Si dice che questa pandemia sia come un pettine che evidenzia i “nodi” di questo nostro tempo.
A proposito di commercio locale i nodi sono davvero tanti !

Canoni di locazione inadeguati rispetto all’attuare situazione economica, mancata tutela delle professionalità del settore, norme fiscali impossibili da rispettare, liberalizzazioni che hanno determinato l’insorgenza di un mercato selvaggio piuttosto che di un libero mercato, la soppressione di regole che tutelavano il settore ad esclusivo vantaggio delle grandi organizzazioni commerciali, ecc. ecc.
I rappresentanti della GDO hanno accolto con entusiasmo le liberalizzazioni sul commercio definendole ” libertà di mercato a vantaggio dei consumatori “. Ma io faccio mia una riflessione di Pertini che osservava che la libertà senza giustizia sociale (garantita dalle regole) equivale alla libertà di morire di fame.
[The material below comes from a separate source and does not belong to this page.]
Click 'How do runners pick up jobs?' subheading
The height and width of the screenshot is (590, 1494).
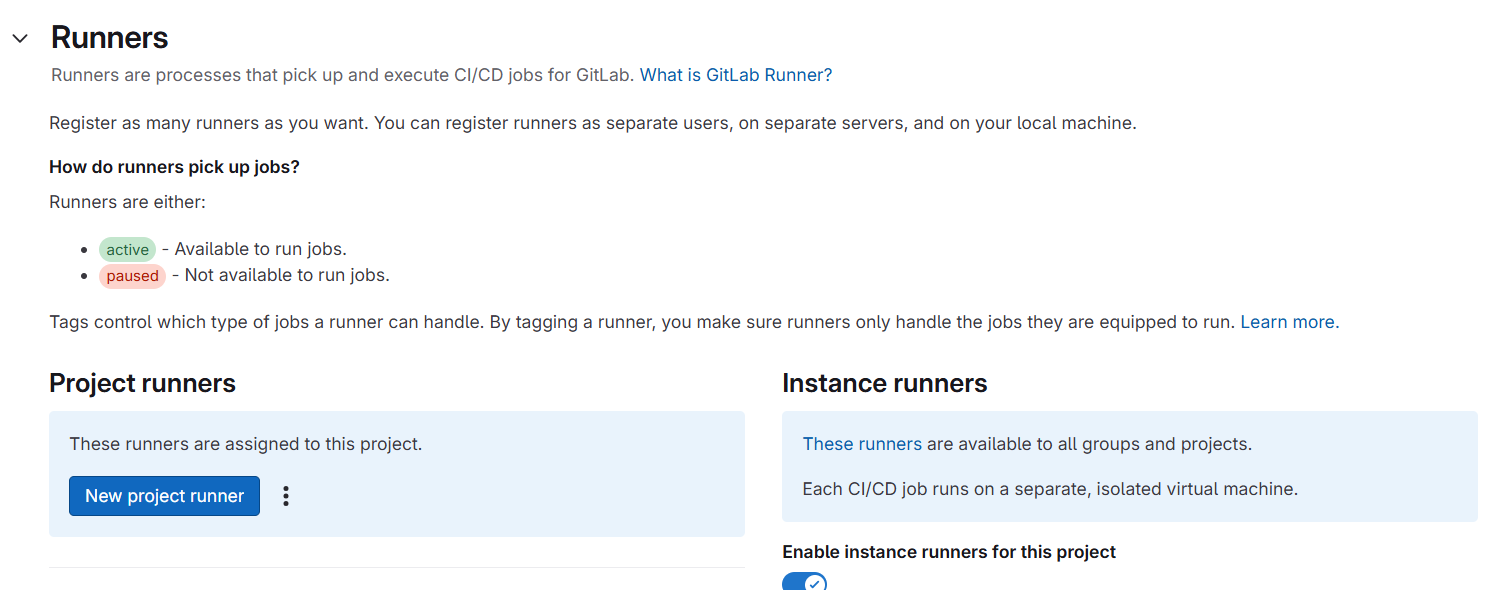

Ed è quello che da anni sta succedendo al commercio locale.
Se vogliamo fermare questo olocausto di piccole imprese e microimprese accelerato da questa pandemia, ma già in atto da tempo, occorre UNA SERIA RIFORMA DEL COMMERCIO tesa a risolvere le diseguaglianze nel settore, ricostituire in chiave moderna piani commerciali e autorizzazioni amministrative, imporre adeguata abilitazione professionale per lo svolgimento dell’attività attraverso apposito albo professionale ( una volta c’era il R.E.C. poi abolito ), mettere a punto nuovi contratti di lavoro adeguati ed uguali per tutti che impedisca la sottoccupazione o peggio lo sfruttamento, mettere a punto una seria disciplina dei prezzi che combatta la giungla degli sconti, promozioni, saldi, black friday selvaggi e con regole per i piccoli, senza regole, di fatto, per i grandi dell’on line e GDO, adeguare e modernizzare le aree commerciali già esistenti con ampie aree pedonali a sostegno del commercio locale ( oltre a migliorare la qualità di vita dei centri cittadini ), modernizzare il commercio locale attraverso lo strumento dei consorzi d’impresa per permettere alle microimprese di essere competitive sul mercato, ecc. ecc.
Camera di commercio, organizzazioni sindacali, assessorati al commercio e attività produttive si facciano carico di organizzare incontri, corsi, forum rivolti ai microimprenditori per dotarli di quelle competenze necessarie per affrontare l’attuale mercato.
I finanziamenti vanno orientati proprio su evoluzione e modernizzazione di aree commerciali già esistenti, consorzi di impresa, impegnare autorevoli relatori capaci di dare una svolta in chiave costruttiva e moderna alle microimprese.
Quello che in questo periodo si sta dicendo e facendo è spesso una perdita di tempo, di risorse e soprattutto una condanna a morte per le piccole imprese.
Personalmente sono disposto a metterci la faccia per qualsiasi confronto, analisi e studio sull’argomento. Ma sentire ancora parlare di evasione fiscale, di liquidità fine a se stessa e balle dicendo mi ha davvero stancato.
Grazie per l’attenzione.”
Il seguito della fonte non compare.